I’m a product manager, so I’ve always been taught to “fail fast.” In the tech world, this agile type of failure is often seen as a good thing because learning quickly from your flops (ideally) means you’ll be able to succeed faster, build more things, make more money—and so on, forever.
But over the years, after failing to meet a variety of goals that I’ve chosen to repress in the name of self-preservation, I’ve come to realize that looking at failure as an opportunity to learn can sometimes be just as exhausting as failing itself. It’s a chore to hold your head high when you’ve failed at something you’ve worked hard for, but it’s an even bigger chore to force yourself to find the silver lining in your lowest moments. We put so much time into preparing ourselves for success that, when we fail, we feel like we have no choice but to ascribe positive meaning to it in order for the sunk time and effort to still have some value.
What’s worse is the expectation to share your lessons learned with the world, to say ‘hey I failed, but look how well I’m doing now!’ to inspire others when they are down. I, for one, am just not that altruistic. And realistically, not every failure can inspire a TedTalk. So, if I’m going to get something profound out of failure, I need an approach that coddles me less and motivates me more.
I first heard about the concept of radical acceptance in 2017. I was watching a YouTube video about grief in which a therapist and their guest were discussing radical acceptance as a way to approach moving forward with your life after a major tragedy. Introduced to western society by psychologist Marsha Linehan in the early ’90s, radical acceptance is “accepting what is not under your control and embracing what is happening now in a non-judgmental way.” The key word here is “non-judgmental”— it doesn’t mean that you agree or approve of the circumstances at hand; rather you accept the reality for what it is instead of getting caught up in the emotional reaction to that reality. Think of it as “he’s just not that into you,” but as a holistic mantra for your life.
Some may look at this approach and think it's callous and inhuman— that detaching ourselves from our past is an express pass to therapy in the future. But if we take the path of radical acceptance when we fail, things might actually seem a bit less bleak. Instead of digging for gold in a pig pen, we accept that we failed and give ourselves the space to truly work through it. Half the battle with failure is simply facing the reality that it has happened. With radical acceptance, that’s where you start—almost as if to say, “the worst has happened. Now what?”

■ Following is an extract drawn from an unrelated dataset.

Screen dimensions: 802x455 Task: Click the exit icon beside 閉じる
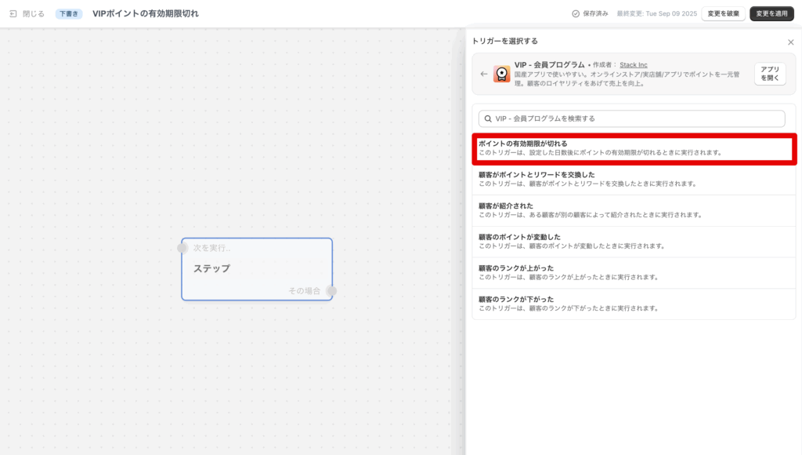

What attracts me so much to radical acceptance is that it doesn't allow any room for self-indulgence. I’m consistently infatuated with wallowing in a pool of my own self-pity. I have wasted so many hours agonizing over how all of my life’s terrible decisions destined me for failure. And when our social spaces only praise stories of failure when they end positively, it makes acknowledging and moving on from failure an incredibly lonely space. If I radically accept that the failure has taken place, and I don’t judge myself for it, I can more easily detach and find a way to move on.
We put so much pressure on ourselves to make everything so shiny and positive that we forget that the most human thing to do is to make mistakes. Rather than failure being necessarily good or bad, with radical acceptance, it’s neutral; it’s just there. It’s a decision point rather than an opportunity for self-loathing. It simply is what it is.
Kylian Mbappé is not a failure. In fact, at 23 years old, he’s already one of the greatest soccer players of this generation. The point is, Mbappé the person isn’t a failure, but he technically failed to win. If he learned anything from it, maybe it’s to double-down on that old adage: you win some, you lose some. In this case, he lost. And it’s okay if the learning ends there.